------ Input data ------

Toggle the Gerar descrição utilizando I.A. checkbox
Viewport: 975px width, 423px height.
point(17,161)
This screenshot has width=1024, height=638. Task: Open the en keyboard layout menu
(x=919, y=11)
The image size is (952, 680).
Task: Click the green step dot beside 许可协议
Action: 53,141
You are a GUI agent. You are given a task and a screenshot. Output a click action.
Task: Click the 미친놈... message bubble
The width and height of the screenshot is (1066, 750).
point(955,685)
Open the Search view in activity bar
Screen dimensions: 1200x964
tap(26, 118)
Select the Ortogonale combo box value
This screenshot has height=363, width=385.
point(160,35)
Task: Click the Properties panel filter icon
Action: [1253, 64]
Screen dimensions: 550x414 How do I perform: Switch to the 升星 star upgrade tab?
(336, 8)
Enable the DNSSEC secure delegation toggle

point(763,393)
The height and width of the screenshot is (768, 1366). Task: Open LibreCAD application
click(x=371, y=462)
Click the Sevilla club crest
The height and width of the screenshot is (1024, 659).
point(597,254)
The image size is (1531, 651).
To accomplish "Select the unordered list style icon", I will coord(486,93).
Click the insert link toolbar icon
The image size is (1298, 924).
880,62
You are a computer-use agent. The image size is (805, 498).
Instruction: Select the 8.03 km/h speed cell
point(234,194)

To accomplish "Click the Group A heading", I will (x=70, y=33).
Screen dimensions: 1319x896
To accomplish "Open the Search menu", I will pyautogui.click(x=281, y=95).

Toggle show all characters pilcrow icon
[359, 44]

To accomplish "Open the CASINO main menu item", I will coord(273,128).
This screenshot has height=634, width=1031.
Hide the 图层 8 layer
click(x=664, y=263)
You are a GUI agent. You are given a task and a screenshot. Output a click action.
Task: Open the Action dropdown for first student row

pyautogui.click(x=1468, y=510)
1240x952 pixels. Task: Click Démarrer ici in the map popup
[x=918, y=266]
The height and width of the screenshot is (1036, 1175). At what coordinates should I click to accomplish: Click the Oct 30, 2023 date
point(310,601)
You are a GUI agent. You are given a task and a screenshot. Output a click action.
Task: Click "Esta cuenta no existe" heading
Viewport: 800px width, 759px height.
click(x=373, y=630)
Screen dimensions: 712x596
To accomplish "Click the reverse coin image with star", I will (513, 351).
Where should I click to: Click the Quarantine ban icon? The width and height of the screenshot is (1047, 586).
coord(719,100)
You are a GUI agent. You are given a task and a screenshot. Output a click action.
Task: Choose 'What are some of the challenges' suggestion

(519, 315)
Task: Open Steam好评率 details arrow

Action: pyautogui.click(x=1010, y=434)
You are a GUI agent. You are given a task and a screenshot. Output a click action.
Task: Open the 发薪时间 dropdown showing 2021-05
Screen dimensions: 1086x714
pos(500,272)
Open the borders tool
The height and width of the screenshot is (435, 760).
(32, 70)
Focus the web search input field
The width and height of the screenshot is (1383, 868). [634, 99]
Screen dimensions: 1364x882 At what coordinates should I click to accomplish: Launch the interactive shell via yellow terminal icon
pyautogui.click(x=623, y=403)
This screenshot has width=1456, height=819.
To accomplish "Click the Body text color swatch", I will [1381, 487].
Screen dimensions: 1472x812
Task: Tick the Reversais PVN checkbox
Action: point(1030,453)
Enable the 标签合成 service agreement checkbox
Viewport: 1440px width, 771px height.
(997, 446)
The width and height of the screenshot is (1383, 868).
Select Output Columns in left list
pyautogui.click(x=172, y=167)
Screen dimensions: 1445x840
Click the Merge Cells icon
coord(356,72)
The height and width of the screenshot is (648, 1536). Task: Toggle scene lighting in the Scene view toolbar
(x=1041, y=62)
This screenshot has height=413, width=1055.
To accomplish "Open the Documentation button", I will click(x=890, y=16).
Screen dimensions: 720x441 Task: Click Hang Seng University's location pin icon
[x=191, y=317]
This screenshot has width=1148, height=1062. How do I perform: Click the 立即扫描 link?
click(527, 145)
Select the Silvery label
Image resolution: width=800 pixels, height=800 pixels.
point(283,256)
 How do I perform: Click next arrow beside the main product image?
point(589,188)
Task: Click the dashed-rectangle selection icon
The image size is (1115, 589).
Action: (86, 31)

------

**What is required:**
A complete, exact repeat of the records is the required answer.

**Your response:**
Toggle the Gerar descrição utilizando I.A. checkbox
Viewport: 975px width, 423px height.
point(17,161)
This screenshot has width=1024, height=638. Task: Open the en keyboard layout menu
(x=919, y=11)
The image size is (952, 680).
Task: Click the green step dot beside 许可协议
Action: 53,141
You are a GUI agent. You are given a task and a screenshot. Output a click action.
Task: Click the 미친놈... message bubble
The width and height of the screenshot is (1066, 750).
point(955,685)
Open the Search view in activity bar
Screen dimensions: 1200x964
tap(26, 118)
Select the Ortogonale combo box value
This screenshot has height=363, width=385.
point(160,35)
Task: Click the Properties panel filter icon
Action: [1253, 64]
Screen dimensions: 550x414 How do I perform: Switch to the 升星 star upgrade tab?
(336, 8)
Enable the DNSSEC secure delegation toggle

point(763,393)
The height and width of the screenshot is (768, 1366). Task: Open LibreCAD application
click(x=371, y=462)
Click the Sevilla club crest
The height and width of the screenshot is (1024, 659).
point(597,254)
The image size is (1531, 651).
To accomplish "Select the unordered list style icon", I will coord(486,93).
Click the insert link toolbar icon
The image size is (1298, 924).
880,62
You are a computer-use agent. The image size is (805, 498).
Instruction: Select the 8.03 km/h speed cell
point(234,194)

To accomplish "Click the Group A heading", I will (x=70, y=33).
Screen dimensions: 1319x896
To accomplish "Open the Search menu", I will pyautogui.click(x=281, y=95).

Toggle show all characters pilcrow icon
[359, 44]

To accomplish "Open the CASINO main menu item", I will coord(273,128).
This screenshot has height=634, width=1031.
Hide the 图层 8 layer
click(x=664, y=263)
You are a GUI agent. You are given a task and a screenshot. Output a click action.
Task: Open the Action dropdown for first student row

pyautogui.click(x=1468, y=510)
1240x952 pixels. Task: Click Démarrer ici in the map popup
[x=918, y=266]
The height and width of the screenshot is (1036, 1175). At what coordinates should I click to accomplish: Click the Oct 30, 2023 date
point(310,601)
You are a GUI agent. You are given a task and a screenshot. Output a click action.
Task: Click "Esta cuenta no existe" heading
Viewport: 800px width, 759px height.
click(x=373, y=630)
Screen dimensions: 712x596
To accomplish "Click the reverse coin image with star", I will (513, 351).
Where should I click to: Click the Quarantine ban icon? The width and height of the screenshot is (1047, 586).
coord(719,100)
You are a GUI agent. You are given a task and a screenshot. Output a click action.
Task: Choose 'What are some of the challenges' suggestion

(519, 315)
Task: Open Steam好评率 details arrow

Action: pyautogui.click(x=1010, y=434)
You are a GUI agent. You are given a task and a screenshot. Output a click action.
Task: Open the 发薪时间 dropdown showing 2021-05
Screen dimensions: 1086x714
pos(500,272)
Open the borders tool
The height and width of the screenshot is (435, 760).
(32, 70)
Focus the web search input field
The width and height of the screenshot is (1383, 868). [634, 99]
Screen dimensions: 1364x882 At what coordinates should I click to accomplish: Launch the interactive shell via yellow terminal icon
pyautogui.click(x=623, y=403)
This screenshot has width=1456, height=819.
To accomplish "Click the Body text color swatch", I will [1381, 487].
Screen dimensions: 1472x812
Task: Tick the Reversais PVN checkbox
Action: point(1030,453)
Enable the 标签合成 service agreement checkbox
Viewport: 1440px width, 771px height.
(997, 446)
The width and height of the screenshot is (1383, 868).
Select Output Columns in left list
pyautogui.click(x=172, y=167)
Screen dimensions: 1445x840
Click the Merge Cells icon
coord(356,72)
The height and width of the screenshot is (648, 1536). Task: Toggle scene lighting in the Scene view toolbar
(x=1041, y=62)
This screenshot has height=413, width=1055.
To accomplish "Open the Documentation button", I will click(x=890, y=16).
Screen dimensions: 720x441 Task: Click Hang Seng University's location pin icon
[x=191, y=317]
This screenshot has width=1148, height=1062. How do I perform: Click the 立即扫描 link?
click(527, 145)
Select the Silvery label
Image resolution: width=800 pixels, height=800 pixels.
point(283,256)
 How do I perform: Click next arrow beside the main product image?
point(589,188)
Task: Click the dashed-rectangle selection icon
The image size is (1115, 589).
Action: (86, 31)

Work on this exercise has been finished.